安装 lighttpd 於 FreeBSD
作者:zeissoctopus
以下是我安装和配置 lighttpd 1.4.29 万维网服务器於 FreeBSD 8-Stable 的笔记。我会启动以下几项功能:
SSL
lighttpd 的 simple namebase virtualhost
FastCGI 支援 PHP
1: 安装软件
从 ports 编译安装 lighttpd 入 FreeBSD
% cd /usr/ports/www/lighttpd
% su root
# make install
# make clean
# exit
以下是我用 ports 编译 lighttpd 时所选择的选项
WITHOUT_BZIP2 true
WITHOUT_CML true
WITHOUT_FAM true
WITHOUT_GDBM true
WITH_IPV6 true
WITHOUT_LIBEV true
WITHOUT_MAGNET true
WITHOUT_MEMCACHE true
WITHOUT_MYSQL true
WITHOUT_MYSQLAUTH true
WITHOUT_NODELAY true
WITHOUT_OPENLDAP true
WITH_OPENSSL true
WITHOUT_SPAWNFCGI true
WITHOUT_VALGRIND true
WITHOUT_WEBDAV true
FreeBSD 默认 Httpd 使用者身份是 www:www
2: 安排网站的文件目录
lighttpd 执行时,会产生一些文件。lighttpd 也会找寻网站实际放置的位置。因此需要事先安排妥当。因为我只需要 lighttpd 为一个 domain 服务,所以我只需要依 从 simple virtualhost 规则建立网站的目录结构。
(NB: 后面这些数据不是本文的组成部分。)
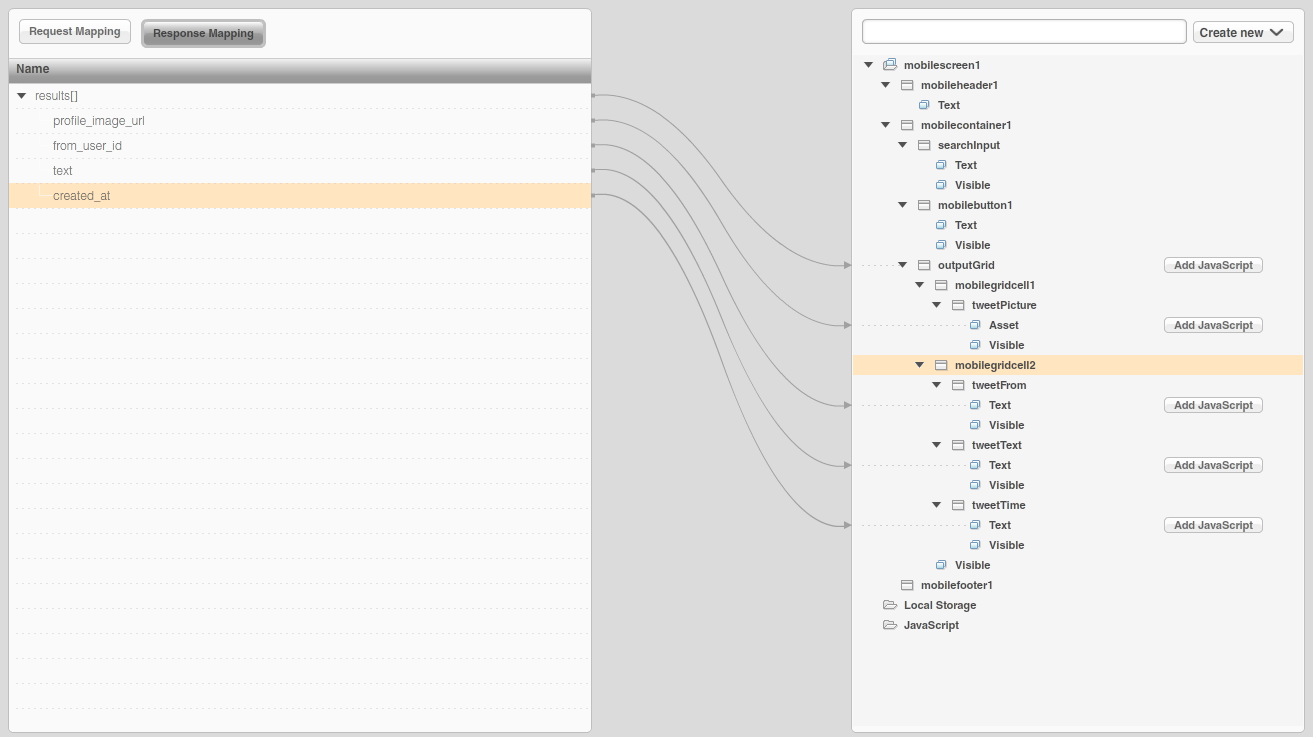Click the mobileheader1 component icon
The image size is (1313, 737).
(x=907, y=85)
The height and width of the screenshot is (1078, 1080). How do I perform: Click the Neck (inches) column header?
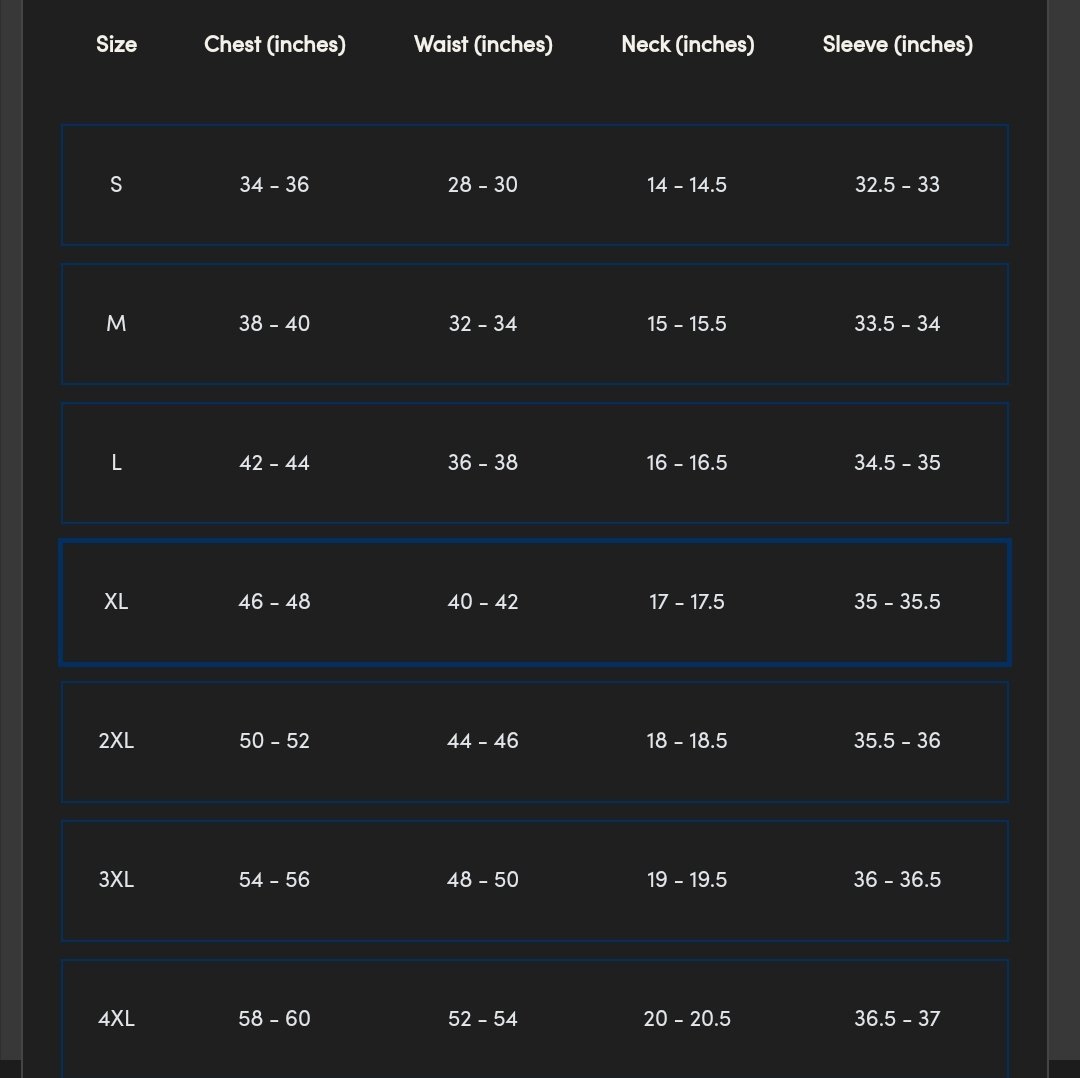click(x=688, y=44)
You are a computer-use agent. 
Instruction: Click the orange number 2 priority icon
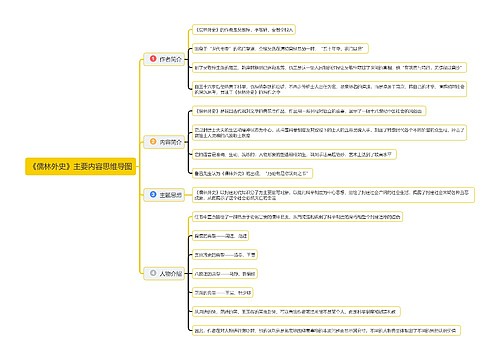point(153,142)
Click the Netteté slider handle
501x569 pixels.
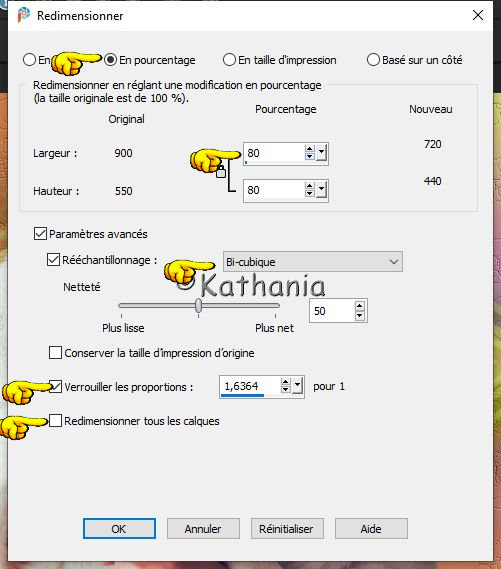(198, 306)
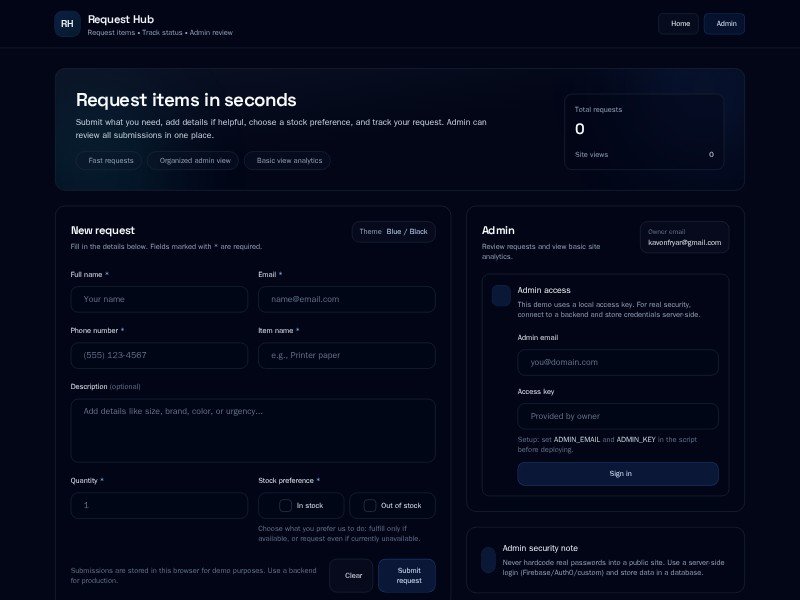Click the Fast requests pill

click(109, 160)
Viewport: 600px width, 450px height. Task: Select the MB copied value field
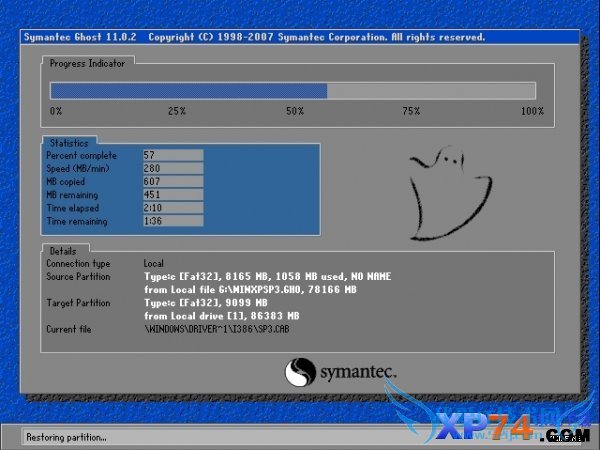tap(173, 181)
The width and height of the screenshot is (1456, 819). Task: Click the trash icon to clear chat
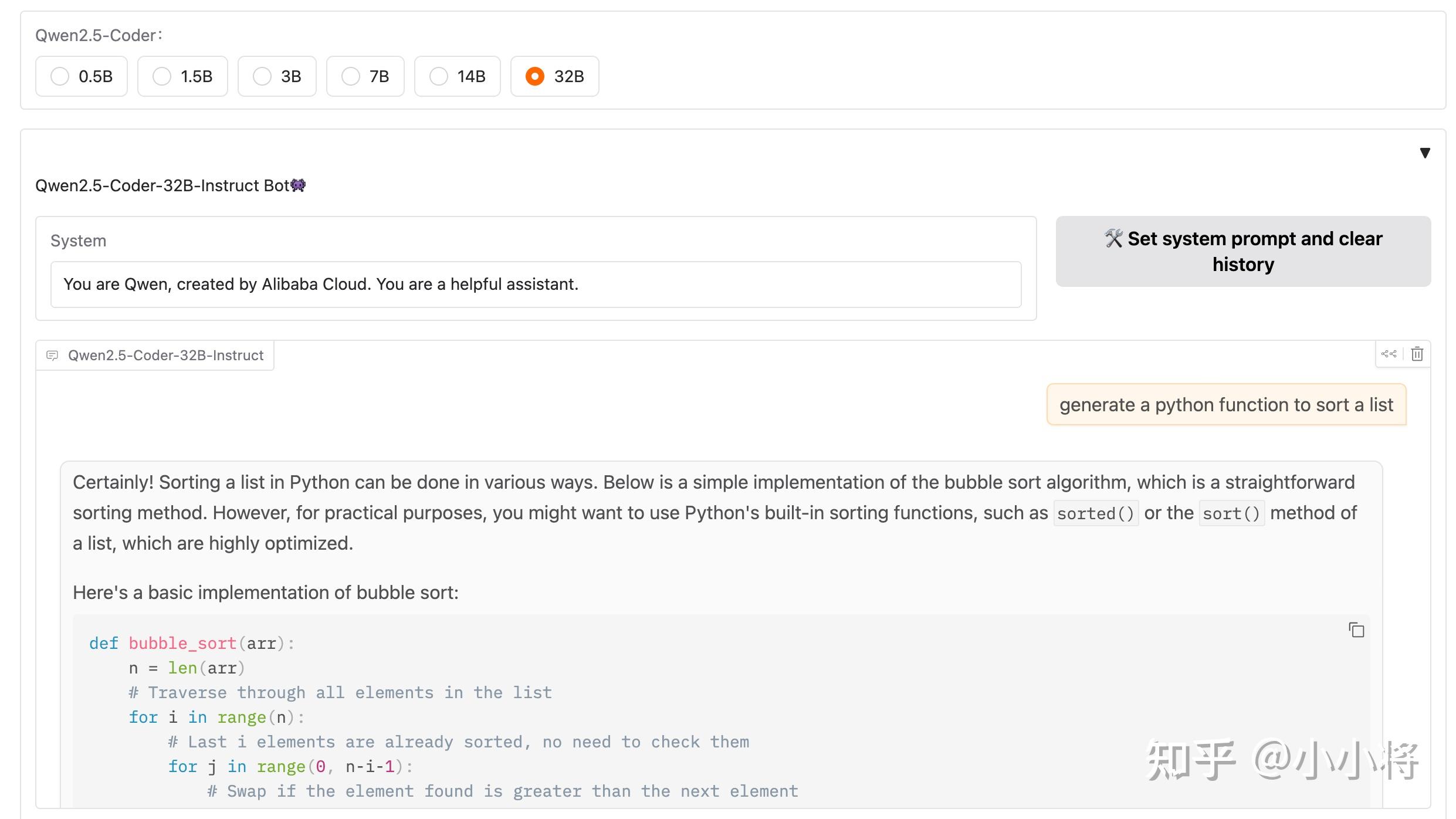click(x=1417, y=354)
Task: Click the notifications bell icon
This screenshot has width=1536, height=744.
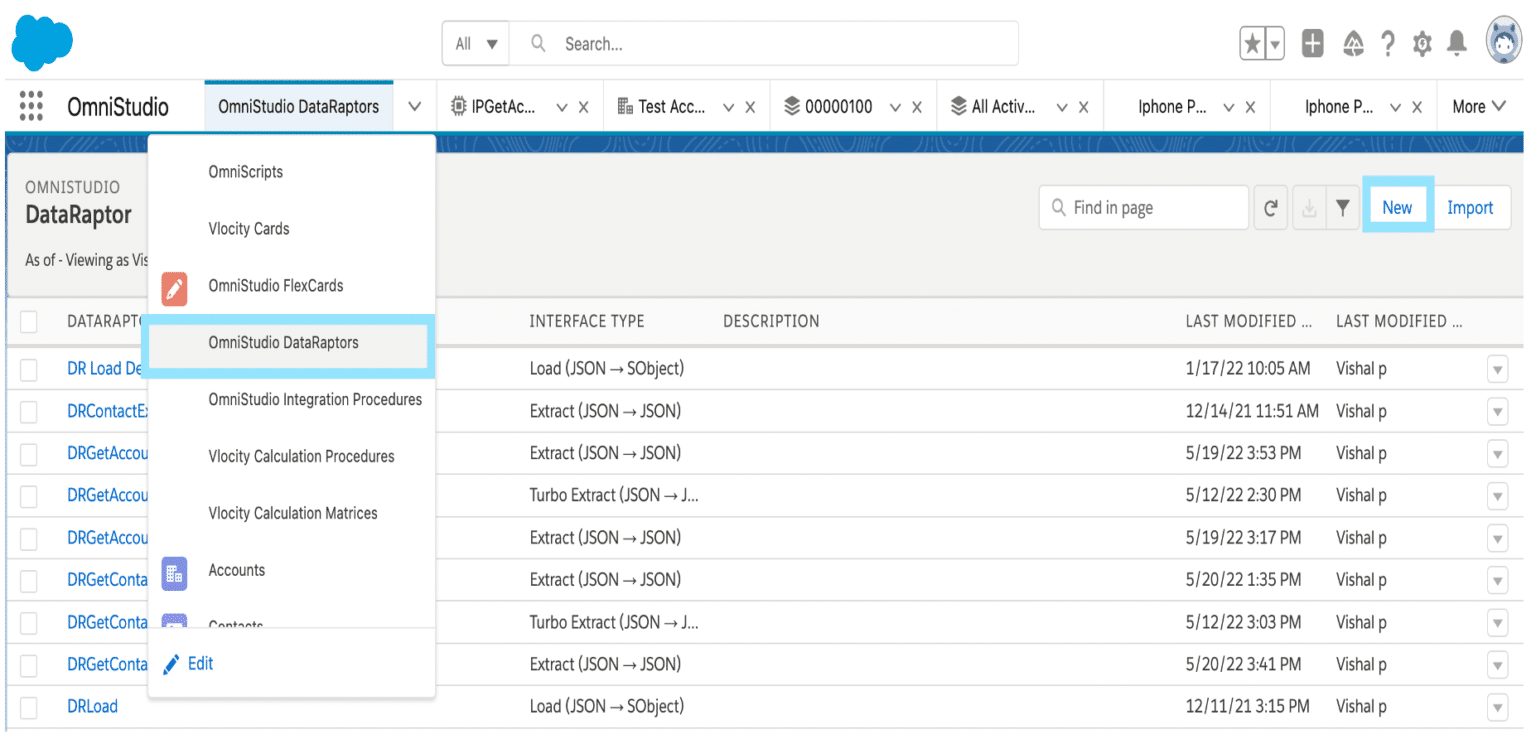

然而所有文件位置皆可以自由安排,本例子是依从我个人喜好来决定而已。
lighttpd 执行时产生的文件
lighttpd 的 simple namebase virtualhost 目录安排
除了根目录外,其余皆以 virtual host 网站名称来命名目录
3: 配置 FreeBSD ports 里的 lighttpd
在 FreeBSD 里默认配置文件的位置
有关本例子载入配置文件的次序
本例子会启动 Lighttpd 的 ssl、fastcgi 和 simple_vhost 模块,因此有关配置文件会按以 下次序读入:
/usr/local/etc/lighttpd/lighttpd.conf
/usr/local/etc/lighttpd/modules.conf
/usr/local/etc/lighttpd/conf.d/fastcgi.conf
/usr/local/etc/lighttpd/conf.d/simple_vhost.conf
换言之,本例子只需要适当修改以上4个配置文件。
lighttpd.conf 内容
#######################################################################
##
## /usr/local/etc/lighttpd/lighttpd.conf
##
#######################################################################
#######################################################################
##
## 定义有些有关目录的变量
##
var.log_root = "/var/log/lighttpd"
var.state_dir = "/var/run"
var.home_dir = "/var/spool/lighttpd"
var.conf_dir = "/usr/local/etc/lighttpd"
##
## Virutal Hosts 的根目录
##
## 用于以下模块:
## conf.d/evhost.conf
## conf.d/simple_vhost.conf
## vhosts.d/vhosts.template
##
var.vhosts_dir = "/home/www"
##
## CGI/FastCGI socket 目录
##
## 用于以下模块:
## conf.d/fastcgi.conf
## conf.d/scgi.conf
##
var.socket_dir = "/var/lib/lighttpd/sockets"
##
#######################################################################
#######################################################################
##
## 载入模块定义文件
include "modules.conf"
##
#######################################################################
#######################################################################
##
## Lighttpd 基本设定
## ———————
##
server.port = 80
## 用否 IPv6?
server.use-ipv6 = "disable"
## 缚紧 IP
server.bind = "127.0.0.1"
## Lighttpd 以什么身份执行.
server.username = "www"
server.groupname = "www"
## Server: 回应字串
server.tag = "lighttpd"
## Lighttpd 的 pid 文件
server.pid-file = state_dir + "/lighttpd.pid"
## 默认文件目录
server.document-root = "/home/www/example.org/htdocs/"
##
#######################################################################
#######################################################################
##
## Logging 选项
## ——————
##
server.errorlog = log_root + "/lighttpd-error.log"
##
## Access log config
##
include "conf.d/access_log.conf"
##
## The debug options are moved into their own file.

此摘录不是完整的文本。